Como, chiuso il Centro di accoglienza: in due anni qui migliaia di migranti

A darne la conferma, da Roma, il ministro dell’Interno, Matteo Salvini. La Lega esulta, ma si alzano voci contrarie

Como, centro accoglienza

Como, centro accoglienza

Como, 1 novembre 2018 - Il centro di accoglienza di via Regina Teodolinda è stato chiuso. A darne la conferma, da Roma, il ministro dell’Interno, Matteo Salvini, che ha preso spunto dalla chiusura della struttura comasca per spiegare che il Governo «sta passando dalle parole ai fatti».

Aperto nel novembre del 2016 per accogliere i profughi, somali ed eritrei, che in estate si erano accampati di fronte alla stazione San Giovanni, il centro in questi due anni ha accolto migliaia di migranti la maggior parte dei quali si sono spinti a Como nel tentativo di passare, in qualche modo, il confine con la Svizzera. Il record di presenze, 371 ospiti, è stato registrato nel novembre del 2016, il luglio dell’anno successivo le presenze erano già scese a 310 e nei giorni scorsi e un paio di giorni fa, quando la struttura è stata di fatto chiusa, non c’erano più di una decina di migranti. Conseguenza della decisione del Viminale che a settembre aveva dato indicazione alla prefettura di Como di spostare i profughi altrove.

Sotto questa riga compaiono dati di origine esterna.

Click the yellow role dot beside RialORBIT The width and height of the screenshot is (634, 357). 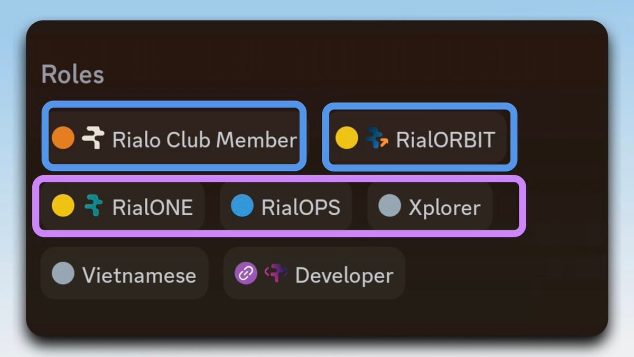coord(347,139)
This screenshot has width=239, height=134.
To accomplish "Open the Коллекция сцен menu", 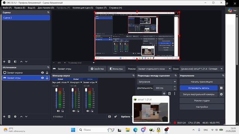I will [x=83, y=8].
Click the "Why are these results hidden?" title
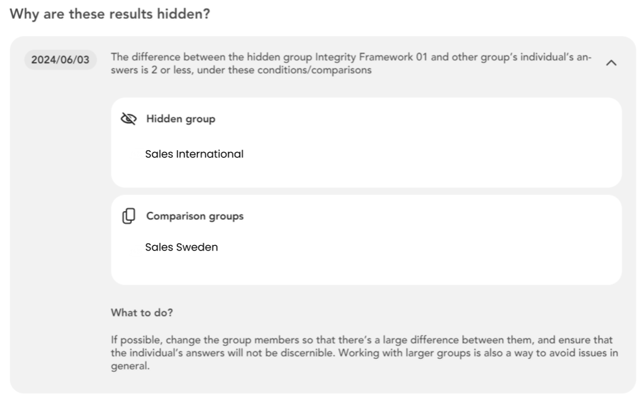The width and height of the screenshot is (641, 396). tap(110, 14)
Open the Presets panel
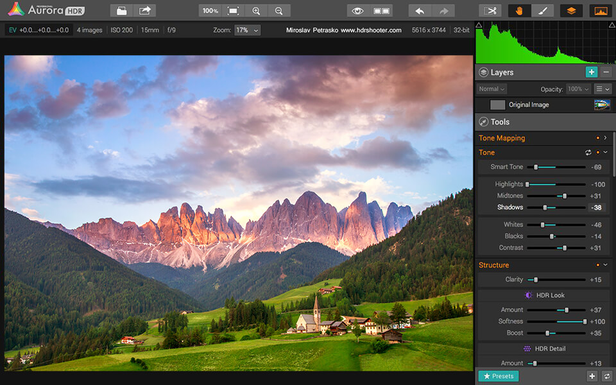The height and width of the screenshot is (385, 616). point(499,376)

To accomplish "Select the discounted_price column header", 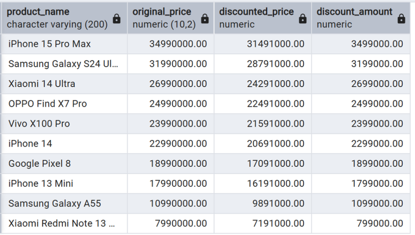I will coord(257,18).
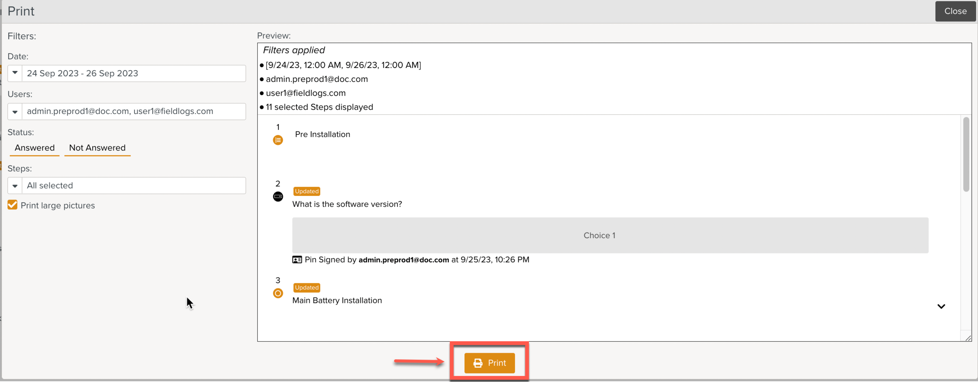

«Abbiamo dimostrato di saper mantenere la parola - sottolinea il sottosegretario all’Interno, Nicola Molteni -. La chiusura del Centro di accoglienza di Como è una vittoria del governo e della Lega, vittoria resa possibile anche dalla drastica diminuzione degli sbarchi: meno 90 mila arrivi rispetto all’anno scorso. E si sono ridotte le riammissioni dalla Svizzera. La nostra attenzione per Como non finisce qui, visto che abbiamo appena confermato l’arrivo di 10 nuovi poliziotti. Siamo coerenti e orgogliosi del lavoro fatto in soli cinque mesi di governo». Non sono mancate le reazioni contrarie dalla politica e dalle associazioni di volontariato che, nei giorni scorsi, avevano chiesto al sindaco Mario Landriscina di farsi garante con il Governo per mantenere il campo aperto. «La struttura in questi due anni ha svolto una funzione preziosissima – riflette Bruno Magatti di Civitas -. Credere di poterne fare a meno è solo un segnale di grande debolezza e di insipienza politica».